§ **EXERCISE TEXT**:
In terms of individual differences that might matter, one obvious question is whether men or women are more likely to help. In one of the “What Would You Do?” segments, a man takes a woman’s purse from the back of her chair and then leaves the restaurant. Initially, no one responds, but as soon as the woman asks about her missing purse, a group of men immediately rushes out the door to catch the thief. So, are men more helpful than women? The quick answer is “not necessarily.” It all depends on the type of help needed. To be very clear, the general level of helpfulness may be pretty much equivalent between the sexes, but men and women help in different ways (Becker & Eagly, 2004; Eagly & Crowley, 1986). What accounts for these differences?

§ **ACTIVITY LIST**:
(a) Summarize the passage on who helps in two sentences.
(b) Rewrite the stretch from "In terms of" through "for these differences?" in the passage on who helps, substituting "handbag" for "purse".
(c) Answer these questions about the passage on who helps:
(i) In the "What Would You Do?" segment, where does the man take the woman's purse from?
(ii) Who rushes out the door to catch the thief?
(iii) Which works are cited for the point that men and women help in different ways?

§ **INFORMATION**:
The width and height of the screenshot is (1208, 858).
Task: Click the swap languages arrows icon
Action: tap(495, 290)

* * *

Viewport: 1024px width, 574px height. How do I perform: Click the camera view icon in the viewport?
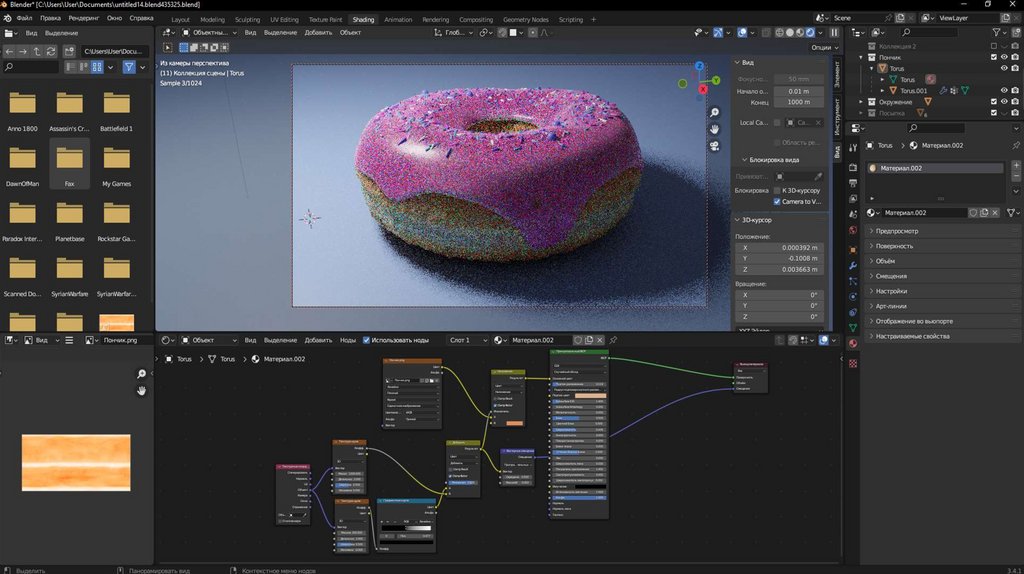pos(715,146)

§ **ANSWERS TO THIS EXERCISE**:
(a) The passage asks whether men or women are more likely to help and describes a "What Would You Do?" segment in which a group of men rushes out to catch a purse thief as soon as the woman asks about her missing purse. Its answer is "not necessarily," because the general level of helpfulness may be about equal between the sexes, but men and women help in different ways depending on the type of help needed.

(b)
In terms of individual differences that might matter, one obvious question is whether men or women are more likely to help. In one of the “What Would You Do?” segments, a man takes a woman’s handbag from the back of her chair and then leaves the restaurant. Initially, no one responds, but as soon as the woman asks about her missing handbag, a group of men immediately rushes out the door to catch the thief. So, are men more helpful than women? The quick answer is “not necessarily.” It all depends on the type of help needed. To be very clear, the general level of helpfulness may be pretty much equivalent between the sexes, but men and women help in different ways (Becker & Eagly, 2004; Eagly & Crowley, 1986). What accounts for these differences?

(c)
(i) From the back of her chair.
(ii) A group of men.
(iii) Becker & Eagly, 2004, and Eagly & Crowley, 1986.